My face flushes hot. “O’Malley is not whispering,” I say, even though I know that’s exactly what O’Malley does. “I listen to everyone. He has good advice.”
“Oh? So was it really your idea to have Bishop reconnoiter for spiders?”
He noticed the same thing I did. Is he saying O’Malley manipulates me? That’s ridiculous…isn’t it?
I shake my head. “I make the final decisions”—I hold up the spear—“because I have this.”
“Yes, you have the spear. The spear that the God of Blood guided into your hands.”
He wants to pretend it wasn’t the people who voted me leader, but rather the will of his invisible friends? I will never get through to this boy. He is a danger to us, a wedge that can divide us all.
“I’m sick of your God-talk. Where exactly are your gods, anyway? Why don’t they just show themselves and help us?”
Aramovsky’s expression is so condescending I want to slice it off his face.
“Em, how can you be so blind? We traveled on a ship that moved between planets. We were created in that ship, designed to live on Omeyocan when those that designed us cannot. We are standing in a city that was made for us. If you need more evidence of the gods, Little Matilda, then—”
My spearpoint at his throat, a blur of motion that my hands perform before my brain even engages.
“Don’t call me that,” I say, my words low and growling. “Don’t you ever call me that.”

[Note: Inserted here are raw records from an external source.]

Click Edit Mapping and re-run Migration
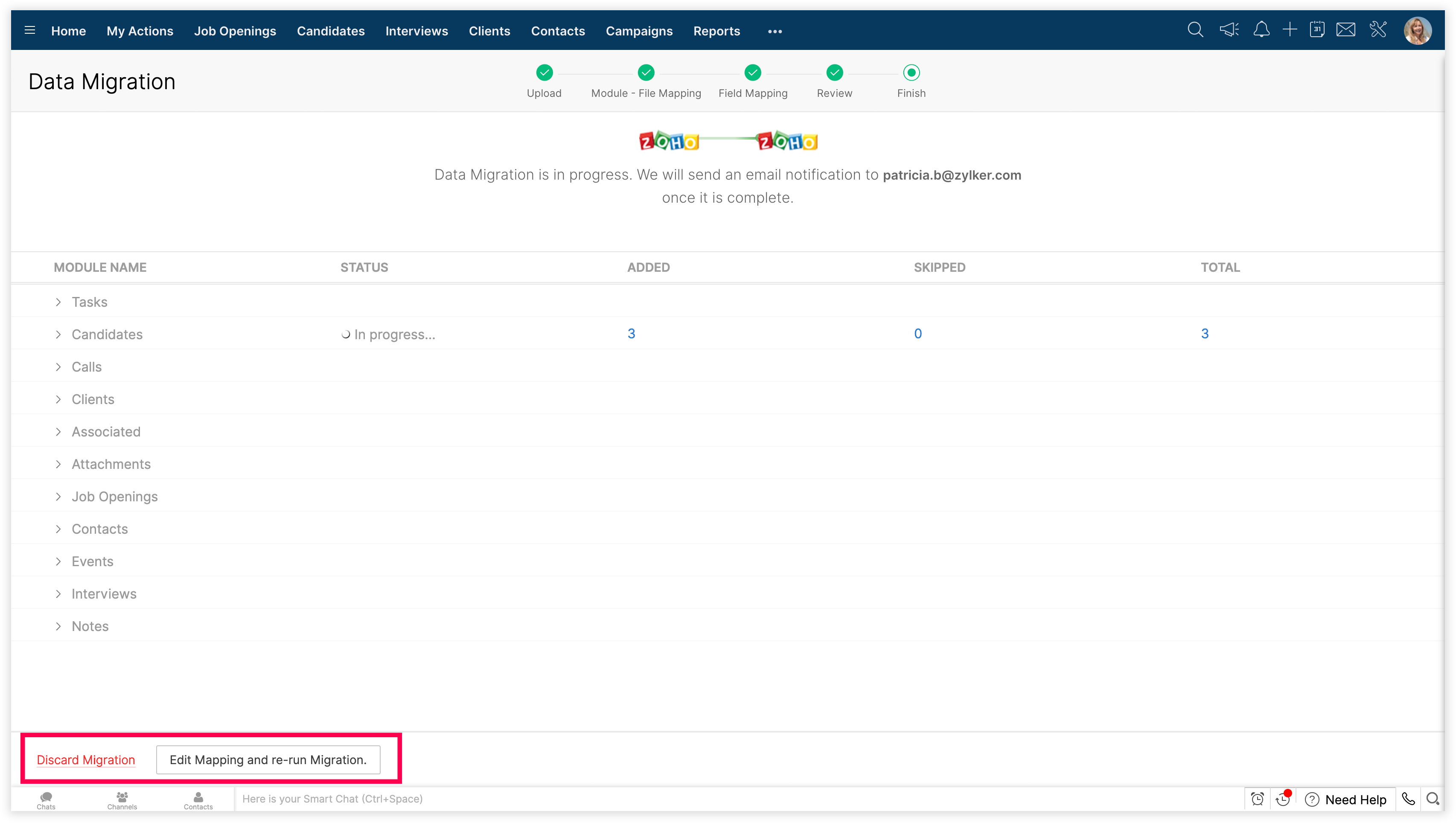 [268, 760]
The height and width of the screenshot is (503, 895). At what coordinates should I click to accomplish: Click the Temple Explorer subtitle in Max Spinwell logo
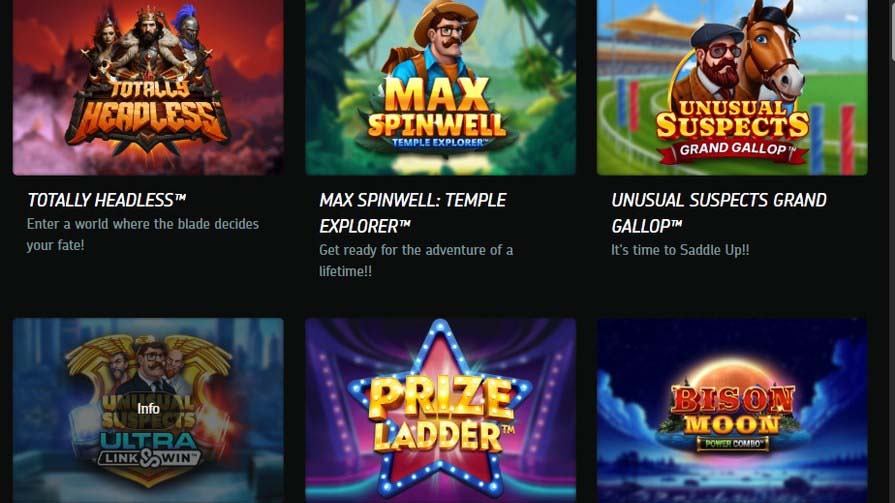(x=440, y=143)
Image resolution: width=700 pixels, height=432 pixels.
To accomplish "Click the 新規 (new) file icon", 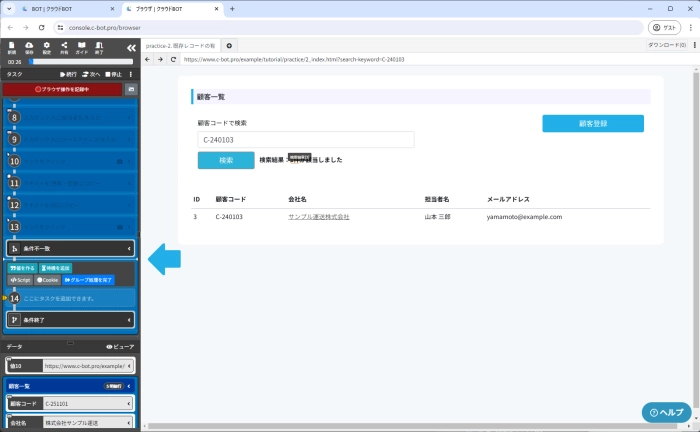I will [x=11, y=47].
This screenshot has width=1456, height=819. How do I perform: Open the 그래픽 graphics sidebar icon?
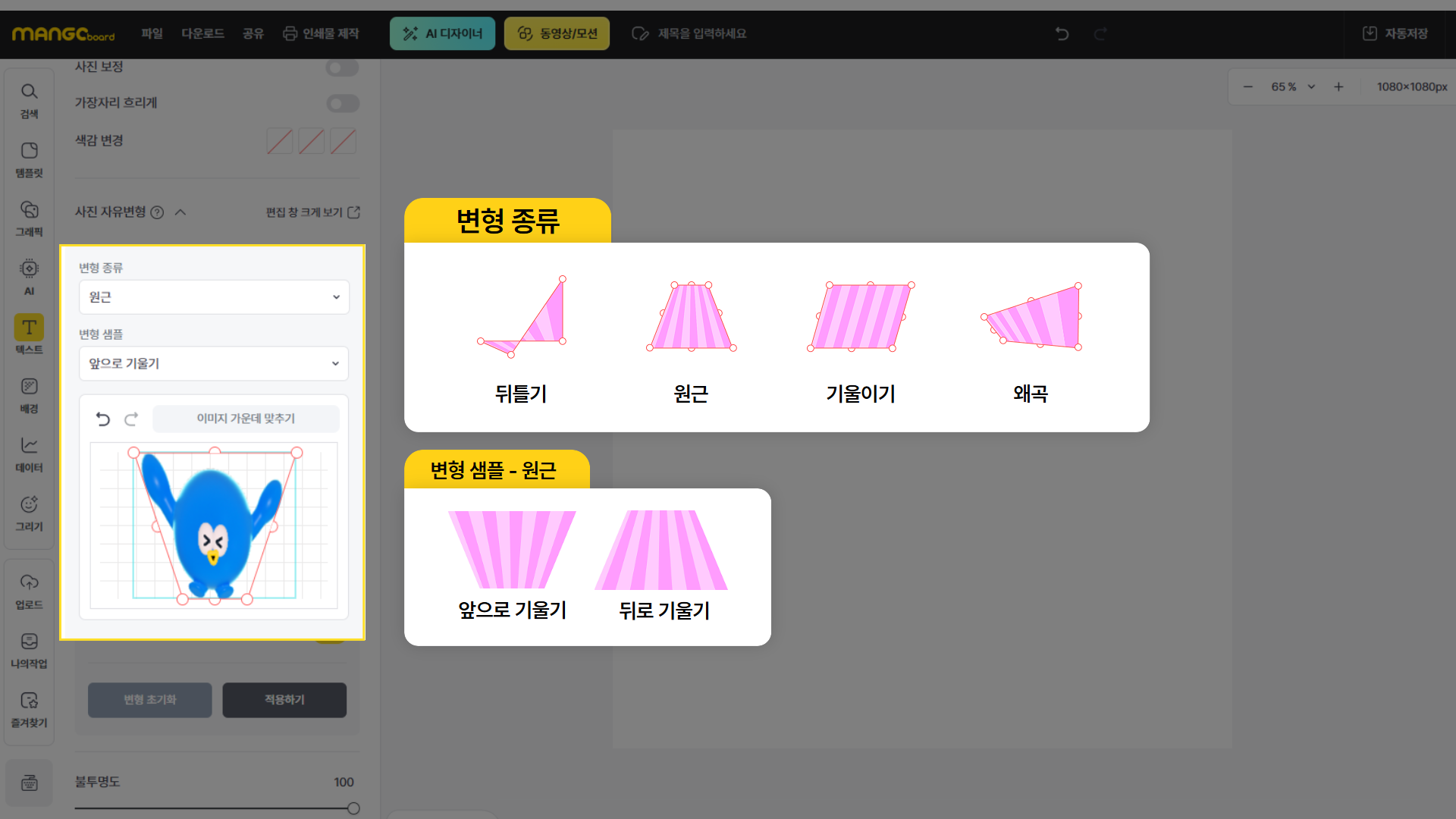[29, 218]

Aramovsky stays very still. He tries to appear unafraid, but the point of my spear is just below his Adam’s apple. I could push forward (it would be so easy and you’d be forever free) and shut him up for good.

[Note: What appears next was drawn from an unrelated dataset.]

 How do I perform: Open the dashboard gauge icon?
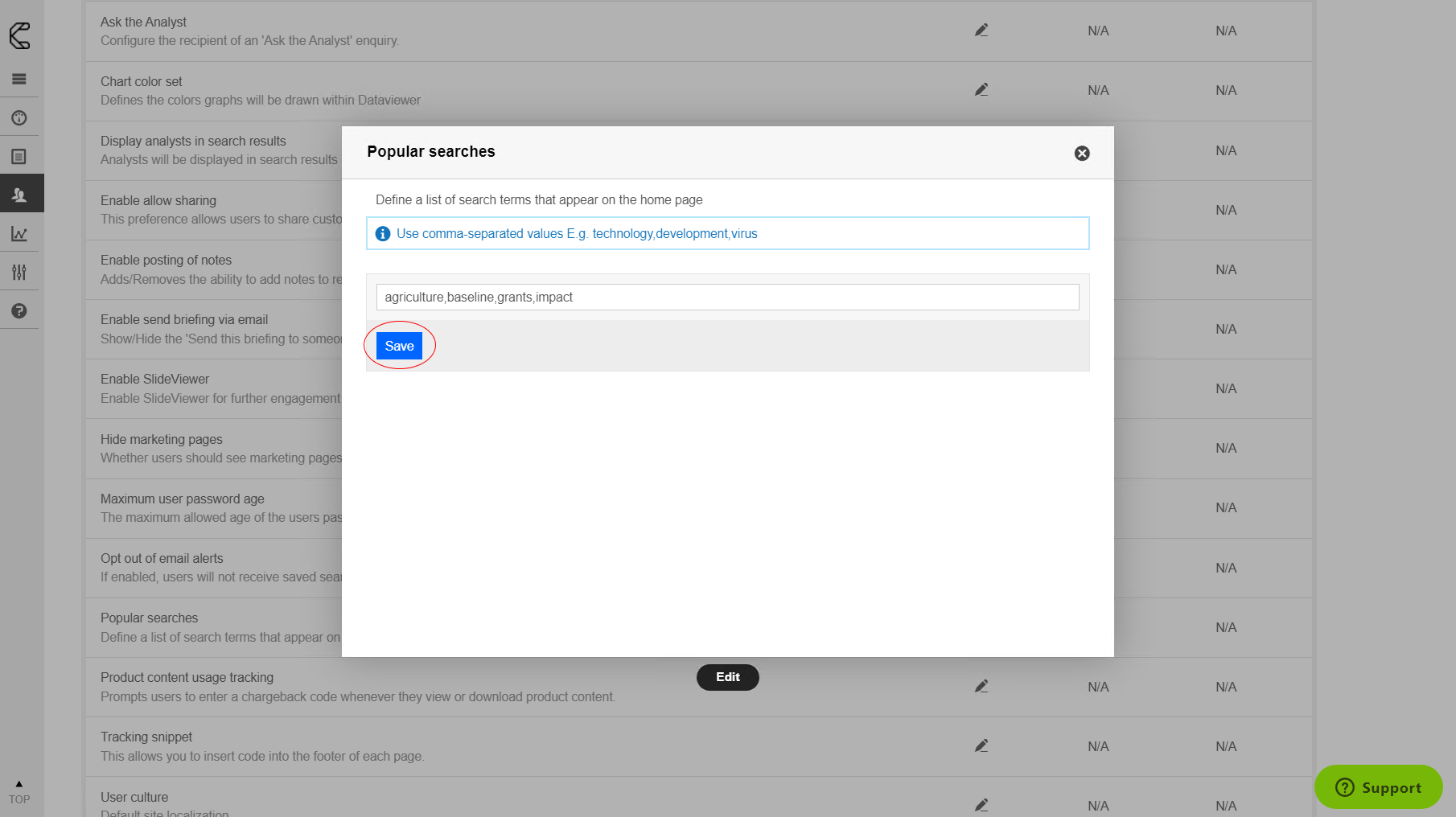click(19, 118)
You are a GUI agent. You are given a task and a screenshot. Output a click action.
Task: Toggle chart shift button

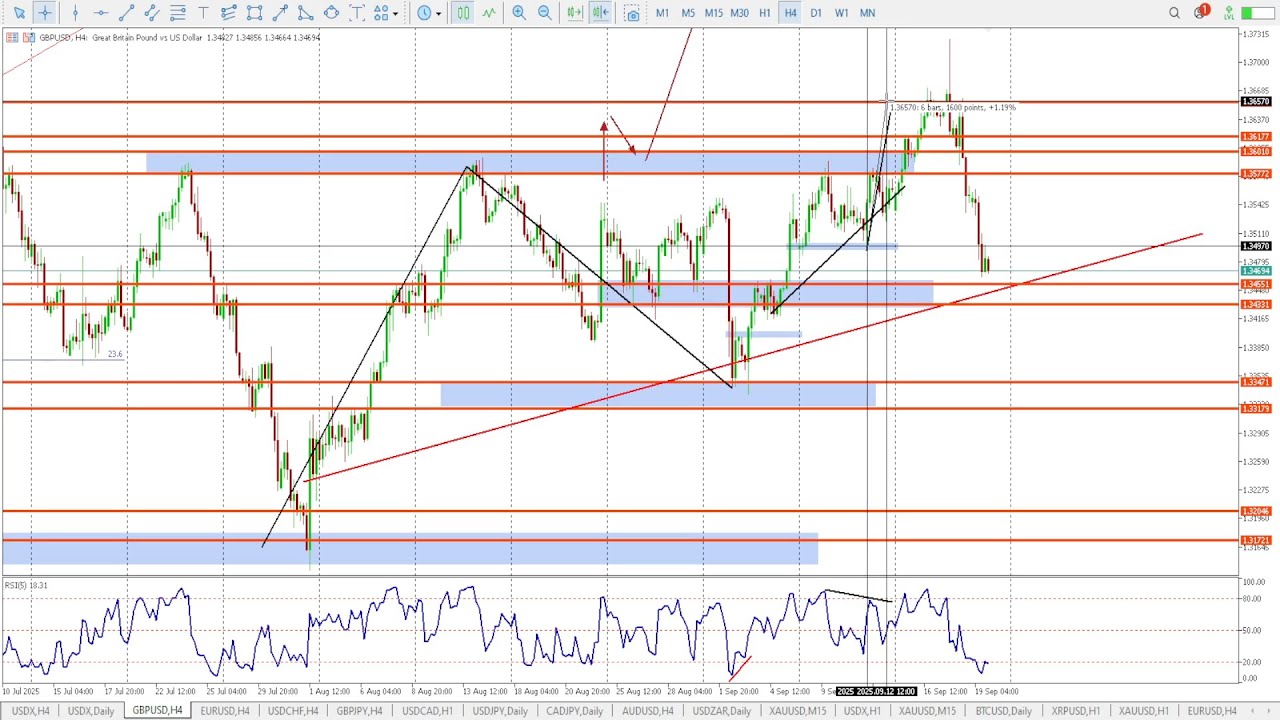pyautogui.click(x=600, y=13)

The same way Bishop shut up Aramovsky’s progenitor.
I remember the black body crawling, the broken thighbone plunging into its back. That sickened me, made me want to run…

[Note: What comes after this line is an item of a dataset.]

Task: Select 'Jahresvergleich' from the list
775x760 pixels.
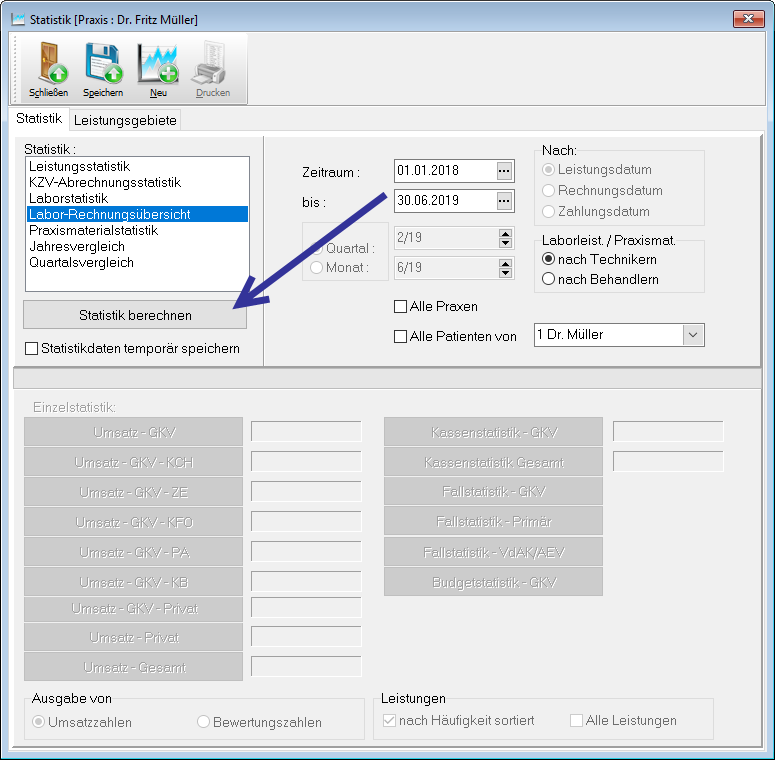Action: 76,246
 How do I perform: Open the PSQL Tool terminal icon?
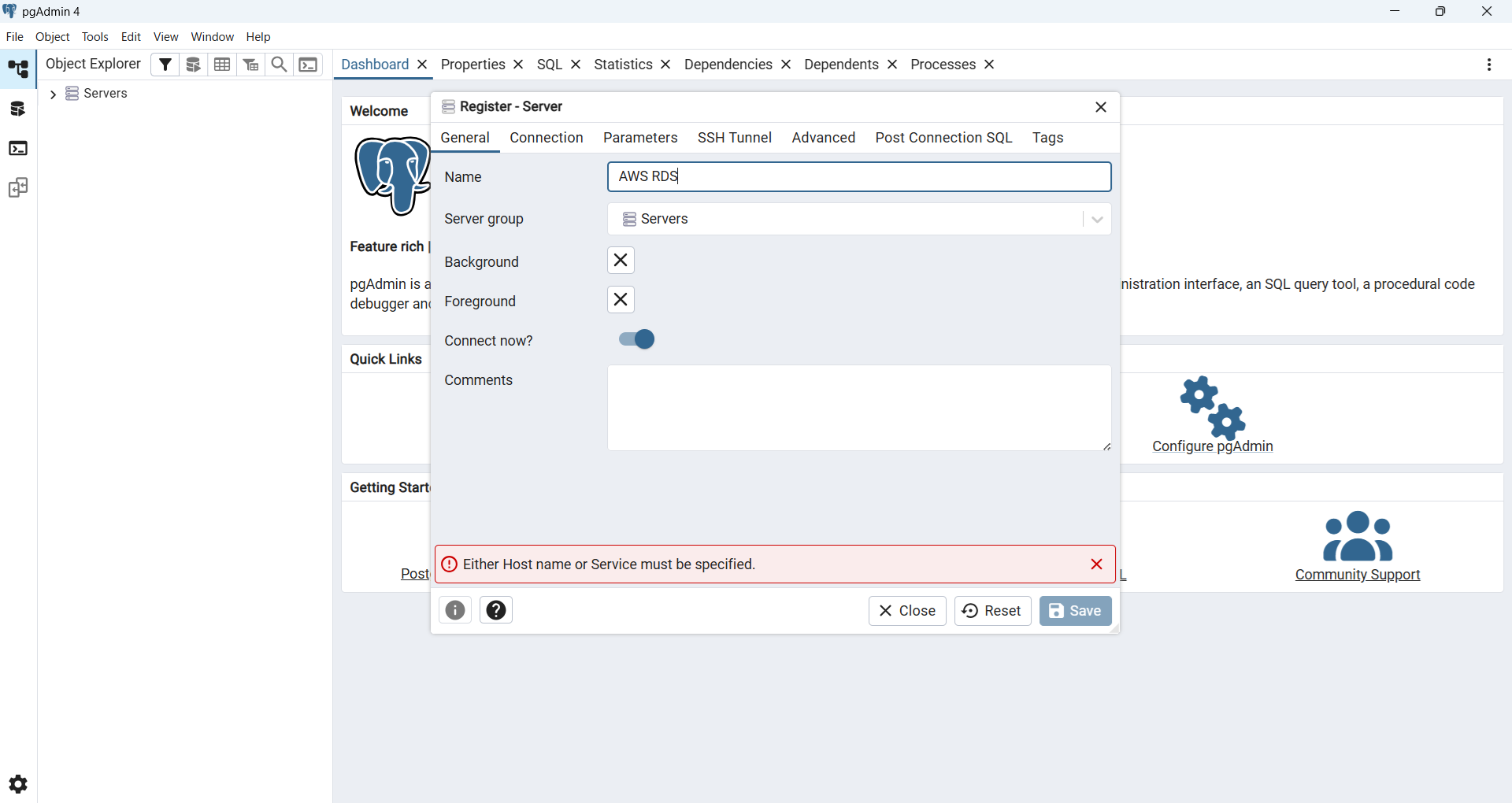[309, 65]
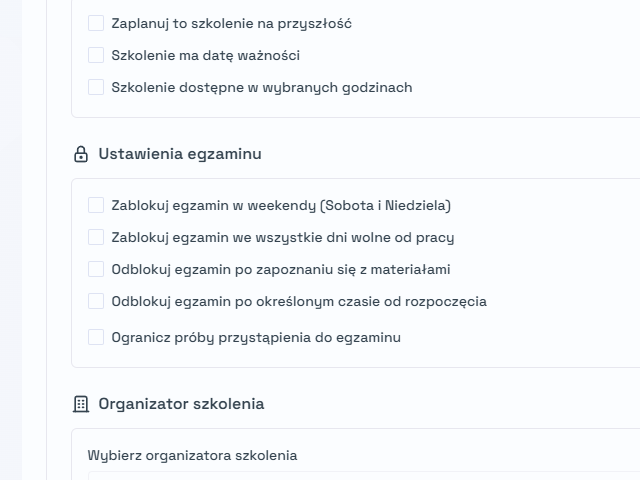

A hard shudder shakes me. What am I doing? My temper again. I almost killed this boy. I pull the spear away, set the butt on the floor.
Aramovsky rubs at his throat. “Unless you intend to stab me again, may I go?”
“I didn’t stab you.” I say it sharply, defensively. I feel stupid, clumsy and out of control.
He lifts his fingers from his throat: they are traced with a thin smear of red. “The God of Blood approves, Em.”
“Get out.”
Aramovsky leaves.
I’m sure of it now—he wants to lead. On his own if he can, or by controlling me.
Be careful with Aramovsky, O’Malley had said. He’s tricky.
O’Malley was right about that. But is O’Malley trying to control me just like Aramovsky is? Am I really in charge, or is O’Malley shaping the way I think?
Spingate seemed so upset in the meeting. I’m going to check in on her first, then I’ll find O’Malley. I have to know if he’s hiding information from me.
There are little kids everywhere. Running around, goofing off and generally getting in the way. The shuttle is big, but we have far too many bodies in here. I’ll find a way to put them all to work.
They are even on Deck Two, where the labs are. The lab doors are closed. I heard Spingate’s voice coming from behind the door of Lab One. She’s yelling at someone.
I knock.
“Go away,” she shouts.
“Spin, it’s Em.”
A pause. The door slides open. Gaston steps out. He’s wide-eyed, frazzled. He closes the door behind him.
“Em, save me,” he says quietly. “She wants help, but the work she’s doing is way beyond me. I was trained to fly, not to do biology research. I need to be in the pilothouse—I think I’ve found weapons systems.”
My heart surges at this good news. “You mean like bracelets?”
He shakes his head. “No, weapons that are part of the shuttle, that it can use on outside targets. Like missiles.”
I vaguely know what a missile is. I can’t see how it will help us unless he can aim it at a spider.